> [Work task] Everything from the line with "IV tank thumbnail" through the end of the entries must be transcribed exactly; no other lines belong in the answer.

____________

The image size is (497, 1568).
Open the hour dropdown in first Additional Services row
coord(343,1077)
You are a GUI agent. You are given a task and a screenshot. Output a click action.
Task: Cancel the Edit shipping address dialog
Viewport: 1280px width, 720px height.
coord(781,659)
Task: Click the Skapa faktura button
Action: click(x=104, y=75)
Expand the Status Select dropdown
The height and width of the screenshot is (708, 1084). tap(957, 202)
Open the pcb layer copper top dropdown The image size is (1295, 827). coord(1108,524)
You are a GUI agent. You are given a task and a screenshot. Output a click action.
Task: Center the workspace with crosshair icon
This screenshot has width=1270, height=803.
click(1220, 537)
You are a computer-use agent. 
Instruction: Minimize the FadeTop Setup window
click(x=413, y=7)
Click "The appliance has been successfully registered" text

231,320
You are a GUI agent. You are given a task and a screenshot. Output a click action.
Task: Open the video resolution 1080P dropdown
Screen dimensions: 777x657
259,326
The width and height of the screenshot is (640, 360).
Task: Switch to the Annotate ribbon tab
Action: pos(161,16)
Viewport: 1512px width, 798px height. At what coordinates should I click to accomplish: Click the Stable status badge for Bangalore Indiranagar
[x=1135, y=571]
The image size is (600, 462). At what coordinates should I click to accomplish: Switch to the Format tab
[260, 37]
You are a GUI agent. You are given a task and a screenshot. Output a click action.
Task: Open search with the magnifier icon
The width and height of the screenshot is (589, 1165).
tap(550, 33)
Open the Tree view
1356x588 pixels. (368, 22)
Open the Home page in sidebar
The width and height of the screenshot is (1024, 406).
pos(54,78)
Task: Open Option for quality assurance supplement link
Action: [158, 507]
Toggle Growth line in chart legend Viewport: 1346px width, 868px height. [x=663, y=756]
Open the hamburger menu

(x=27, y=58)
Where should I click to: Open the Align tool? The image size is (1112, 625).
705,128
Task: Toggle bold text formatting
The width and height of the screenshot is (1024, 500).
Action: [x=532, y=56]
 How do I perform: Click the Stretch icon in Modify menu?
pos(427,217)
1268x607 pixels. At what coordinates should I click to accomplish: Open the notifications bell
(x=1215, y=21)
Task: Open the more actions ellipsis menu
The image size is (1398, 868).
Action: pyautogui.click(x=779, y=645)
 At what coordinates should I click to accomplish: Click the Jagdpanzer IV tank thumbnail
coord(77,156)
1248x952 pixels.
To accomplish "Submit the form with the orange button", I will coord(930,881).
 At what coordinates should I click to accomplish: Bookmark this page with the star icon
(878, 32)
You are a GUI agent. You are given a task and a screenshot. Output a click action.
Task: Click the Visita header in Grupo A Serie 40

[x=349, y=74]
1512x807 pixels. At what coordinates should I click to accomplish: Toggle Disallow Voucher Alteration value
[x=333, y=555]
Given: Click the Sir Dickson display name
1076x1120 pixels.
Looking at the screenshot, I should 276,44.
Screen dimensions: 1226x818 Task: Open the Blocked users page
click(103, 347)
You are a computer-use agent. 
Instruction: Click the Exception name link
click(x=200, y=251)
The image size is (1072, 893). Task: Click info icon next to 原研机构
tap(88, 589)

____________

> [Response to the task]
 At what coordinates should I click to accomplish: Click the Jagdpanzer IV tank thumbnail
coord(77,156)
1248x952 pixels.
To accomplish "Submit the form with the orange button", I will coord(930,881).
 At what coordinates should I click to accomplish: Bookmark this page with the star icon
(878, 32)
You are a GUI agent. You are given a task and a screenshot. Output a click action.
Task: Click the Visita header in Grupo A Serie 40

[x=349, y=74]
1512x807 pixels. At what coordinates should I click to accomplish: Toggle Disallow Voucher Alteration value
[x=333, y=555]
Given: Click the Sir Dickson display name
1076x1120 pixels.
Looking at the screenshot, I should 276,44.
Screen dimensions: 1226x818 Task: Open the Blocked users page
click(103, 347)
You are a computer-use agent. 
Instruction: Click the Exception name link
click(x=200, y=251)
The image size is (1072, 893). Task: Click info icon next to 原研机构
tap(88, 589)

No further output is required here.